PWG — Sanskrit-Wörterbuch (Grosses PW, 1855–1875)
Chapter authored per Decision 29 Tier A. Position 2 in the atlas ordering — the multi-volume German philological apparatus that MW collapsed.
Trust Block
- Evidence: CDSL v02
pwg.txt,src/data/cross-dict.json, and linked dictionary-profile/audit notes. - Limitations: narrative atlas profile; counts summarize committed/generated artifacts and do not replace source edition inspection.
- Validation: checked by
npm run build; chapter consistency is tracked in_consistency_audit. - Owner repo:
csl-atlas. - Next use: use this dictionary profile as context, then open source-linked records or compare the lemma in Reader Lookup.
1. Overview
The seven-volume Sanskrit-Wörterbuch, compiled by Otto von Böhtlingk and Rudolph Roth under the auspices of the Imperial Russian Academy of Sciences in Saint Petersburg (hence "Petersburger Wörterbuch", PW). Published in seven folio volumes 1855–1875, ~9,500 columns total. The reference Sanskrit-German dictionary of the 19th century, exceeding all predecessors in both lemma coverage and citation density. PWG is the proximate source for MW 1899: Monier-Williams worked from PWG (and its shorter seven-part counterpart PWK) as the German philological base, applying his own editorial reduction to produce a single-volume English-language work. Within CDSL, PWG carries the densest citation apparatus of any dictionary (4.6 <ls> per record, ~4× MW's 1.09) and a fully differentiated named-kosha apparatus (821 distinct <ls> sigla including 238,271 distinct values overall) — what MW collapsed into the single <ls>L.</ls> hedge.
| Records | 123,366 |
| Volumes | 7 (multi-volume folio) |
| Year | 1855–1875 |
| Editor(s) | Otto von Böhtlingk + Rudolph Roth |
| Publisher | Kaiserliche Akademie der Wissenschaften, St Petersburg |
| Source language | Sanskrit (Devanāgarī in print) |
| Target language | German |
| Genre | Structured bilingual scholarly dictionary (multi-volume) |
<ls> citations total |
570,817 |
<ls> citations/record |
4.63 (~4× MW) |
Distinct <ls> sigla |
238,271 |
| License | CC-BY-SA-4.0 |
| Repo | sanskrit-lexicon/PWG |
| Source file | csl-orig/v02/pwg/pwg.txt |
| CDSL display | sanskrit-lexicon.uni-koeln.de/scans/PWGScan/2020 |
| Project ROADMAP | PWG/ROADMAP.md — 53 open issues in quarterly plan |
| DICT_PROFILE | PWG/DICT_PROFILE.md |
2. Profile table (5 primary types × profile)
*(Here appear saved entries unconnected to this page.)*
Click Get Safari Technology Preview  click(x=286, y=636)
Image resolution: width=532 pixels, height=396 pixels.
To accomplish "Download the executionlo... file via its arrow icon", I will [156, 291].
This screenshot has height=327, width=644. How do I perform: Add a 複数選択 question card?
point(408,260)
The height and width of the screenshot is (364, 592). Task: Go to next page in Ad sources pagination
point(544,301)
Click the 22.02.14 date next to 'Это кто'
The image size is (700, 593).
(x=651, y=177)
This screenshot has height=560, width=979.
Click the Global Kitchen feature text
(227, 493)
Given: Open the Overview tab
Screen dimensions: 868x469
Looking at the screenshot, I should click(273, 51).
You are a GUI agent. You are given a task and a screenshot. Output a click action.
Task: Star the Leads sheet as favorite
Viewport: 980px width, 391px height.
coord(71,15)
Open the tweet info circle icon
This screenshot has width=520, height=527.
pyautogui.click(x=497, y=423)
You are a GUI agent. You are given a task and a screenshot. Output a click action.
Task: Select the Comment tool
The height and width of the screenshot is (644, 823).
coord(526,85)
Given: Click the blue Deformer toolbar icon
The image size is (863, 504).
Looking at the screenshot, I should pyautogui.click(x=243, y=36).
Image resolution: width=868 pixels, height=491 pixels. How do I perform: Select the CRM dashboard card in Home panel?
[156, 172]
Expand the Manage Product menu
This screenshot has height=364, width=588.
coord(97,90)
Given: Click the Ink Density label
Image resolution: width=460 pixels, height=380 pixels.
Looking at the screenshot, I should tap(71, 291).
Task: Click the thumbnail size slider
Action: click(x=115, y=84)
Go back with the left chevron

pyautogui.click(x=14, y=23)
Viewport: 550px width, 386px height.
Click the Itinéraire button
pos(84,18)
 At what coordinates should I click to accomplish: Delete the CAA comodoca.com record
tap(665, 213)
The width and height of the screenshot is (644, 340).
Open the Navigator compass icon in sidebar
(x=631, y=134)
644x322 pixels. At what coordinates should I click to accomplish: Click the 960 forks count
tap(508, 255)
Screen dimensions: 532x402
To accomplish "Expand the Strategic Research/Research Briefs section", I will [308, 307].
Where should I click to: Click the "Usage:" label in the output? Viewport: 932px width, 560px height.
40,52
Per the refactored typology in PAPER.md §5, restricted to the types PWG's data supports (PWG has no <info> tagging, no <bot>/<bio>, no <lang>):
| Primary type | Count | % corpus | cite% | etym% | Mean common-blocks |
|---|---|---|---|---|---|
| Nominal — noun_m | 35,665 | 28.9 % | 98.7 % | 0.0 % | 3.99 |
| Nominal — noun_f | 14,170 | 11.5 % | 98.4 % | 0.0 % | 3.98 |
| Nominal — noun_n | 15,082 | 12.2 % | 98.4 % | 0.0 % | 3.98 |
| Adjective (mfn / a.) | 31,671 | 25.7 % | 98.5 % | 0.0 % | 3.98 |
Other (verbs, compounds, indeclinables without <lex>) |
26,778 | 21.7 % | 77.4 % | 0.0 % | 2.84 |
Citation profile spread: 0.4 pts — every typed-bucket is cited at ~98.4 %. PWG can afford to cite every entry uniformly because seven folio volumes give it the print space; MW's 11.3-pt spread is the single-volume editor's selective version of the same impulse (analysis/CROSS_DICT_PROFILES.md).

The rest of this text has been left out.